E os cuidados que se deve ter com quem está passando mal
A fama que Brasília já carregou, de cidade burocrática, fria, sem esquinas, definitivamente ficou no passado. A cada ano os blocos carnavalescos se multiplicam, mostrando a face animada dos brasilenses, reunidos aos milhares atrás das dezenas de trios elétricos que inundam o ar da cidade com seus múltiplos ritmos. Mas tanta animação, se for regada a álcool, por vezes – e não são poucas – pode trazer consequências, de uma simples ressaca, até os casos de graves comas alcoólicos.

 "Primeiramente, cada pessoa tem que saber o seu limite e não ficar competindo ou se baseando na quantidade que outra pessoa está consumindo de álcool. Ingerir bebidas alcoólicas em excesso pode levar a problemas sérios e até à morte. Além de observar a quantidade de álcool ingerida, os foliões também não devem ficar mais de 3 horas em jejum de comida e beber água ou bebidas isotônicas a cada hora", ensina a nutricionista da SES/DF, Lúcia Coimbra.

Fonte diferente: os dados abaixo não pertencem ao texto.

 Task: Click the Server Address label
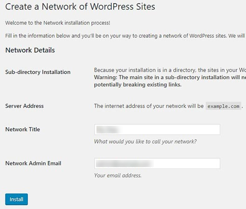[x=25, y=106]
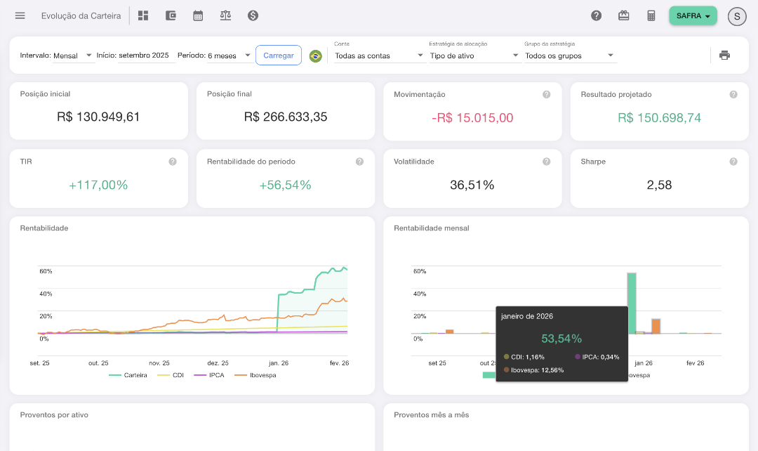This screenshot has width=758, height=451.
Task: Click the balance scale icon
Action: (225, 15)
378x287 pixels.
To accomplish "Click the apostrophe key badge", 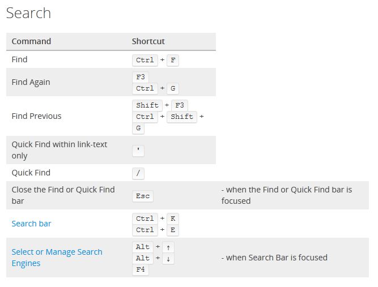I will 138,151.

 "A pessoa deve sempre se alimentar antes, durante e após a ingestão do álcool, comer alimentos leves e não gordurosos a cada 2 a 4 horas – isso é o suficiente para manter uma boa alimentação nesse período", diz a nutricionista, que acrescenta ser importante, antes de sair, fazer uma refeição completa e nutritiva.


 Para suportar a extensa maratona atrás dos blocos de carnaval, ela recomenda a alimentação com carboidratos complexos, como tubérculos (batatas, mandioca, cará, inhame, milho, arroz integral, cereais integrais), proteínas magras (ovo, carne, peixe ou ave sem gordura visível), hortaliças (verduras e legumes) e/ou frutas. "Boas opções são as frutas frescas ou secas, barras de cereais e tapioca", orienta.
 A atenção aos produtos consumidos em barracas, carrinhos ou quiosque de rua também deve ser redobrada, pois, "além do trabalho extra que o fígado tem para metabolizar o álcool, se a pessoa ingerir alimentos ricos em gorduras, como carnes com molhos gordurosos e fritura, só vai piorar o trabalho do organismo. Além disso, devemos estar atentos às condições de higiene no preparo do alimento", alerta a nutricionista.
 No caso de excessos, o médico do SAMU, Rafael Marques, recomenda a ingestão de líquidos, sair do sol, procurar um local fresco com sombra e buscar a ajuda de alguém que possa conduzir à unidade de saúde mais próxima. "O SAMU deverá ser chamado caso haja perda da consciência ou qualquer outro tipo de urgência/emergência (tiro, facadas, paradas cardíacas, hipoglicemia). No caso da vítima que está inconsciente por excesso de álcool, enquanto o socorro não chega deve-se deixar a pessoa deitada com a cabeça virada para qualquer um dos lados, de modo que ela não vomite e aspire a própria secreção, piorando ainda mais a situação".
O médico também ressalta que, em caso de a vítima já ter desmaiado, não forçar a ingestão de líquidos ou alimentos, "pois estes poderão encadear uma resposta de vômito neste paciente e a possível aspiração de secreções para dentro do pulmão, podendo evoluir para uma parada respiratória. Também não se deve forçar as pernas da vítima contra seu abdômen. Outra medida importante é tomar cuidado com medicações em uso, que podem depreciar ainda mais os sentidos e, finalmente, se beber, não dirija", conclui.